I was about to start off this entry by asserting that instructional designers are well-served to have some level of proficiency with statistics, which is helpful for tasks like crunching course evaluation data. But, then, I think everyone would be well-served by an interest in statistics.

I learned to use SPSS in my graduate program a few years ago and so purchased a full copy at work when I graduated. Unfortunately, the DRM (digital rights management) on the software makes it an ordeal to reinstall on new computers when I upgrade, which I did recently. Not looking forward to going through that again, I decided to check out what alternatives exist nowadays.

I decided to give PSPP, an open source clone of SPSS, a try.

I sometimes find myself collecting statistics about the world around me, so I stuffed some into PSPP to give it a try. Recently, I found myself wondering which of two paths was the quicker one to work from my bus stop.
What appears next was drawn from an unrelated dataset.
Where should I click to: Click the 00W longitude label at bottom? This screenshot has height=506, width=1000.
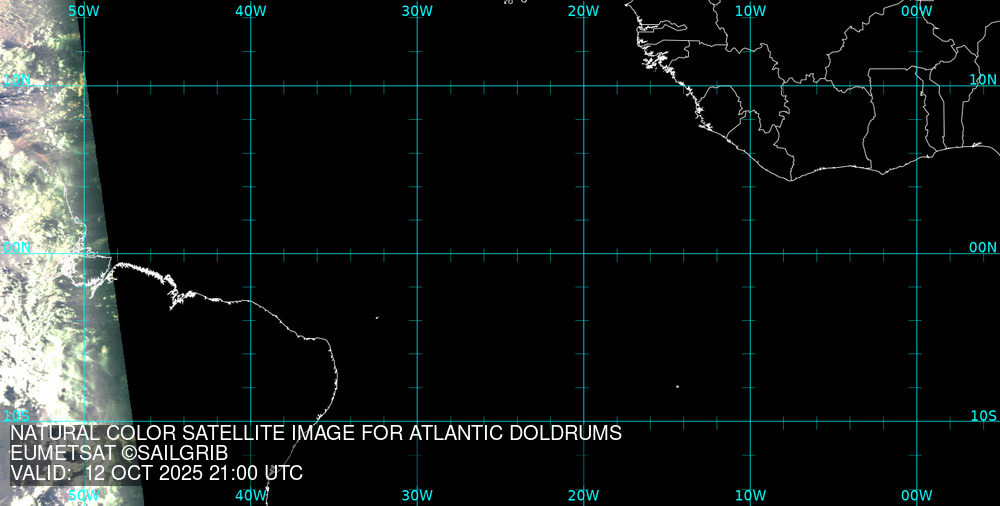click(x=916, y=495)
It’s only a couple of blocks to work, so it’s not like the difference would be huge, but when the wind chill is -40, like it was earlier this week, seconds count! I started collecting data. I alternated days (one day one route, the next the other) and jotted down the results each day.

This was a simple comparison between two means, no sweat for PSPP. I found that one route was faster on average (2.48 minutes versus 2.71), but also had greater variability–a higher standard deviation (.46 versus .25).


(As you can see from the histogram, I should take the north route [in red*] unless I absolutely, positively have to be to work in under 4 minutes. The south route [blue] is more reliable, though typically a little longer.)

Unfortunately, my conclusions are only statistically significant at the 93% confidence level. If this was academic research, I’d have to claim that the means are not significantly different. But it’s good enough for me. Now I always take the (on average) shorter way.

To be sure, PSPP has problems. It has no undo. It’s not entirely stable. I have no control over formatting of histograms–which actually turned out to be kind of a good thing as it forced me to figure out how to build them in Excel, where I discovered it’s really easy to build two histograms into one for easy visual comparison of data spread.

Even with its shortcomings, I still like PSPP better than SPSS.

* My histogram has at least three design problems. One, I used color as a sole cue. Two, I did not label the bars. Three, the bins on the x-axis are not clearly labeled–they should say something like “2.00 to 2.09.”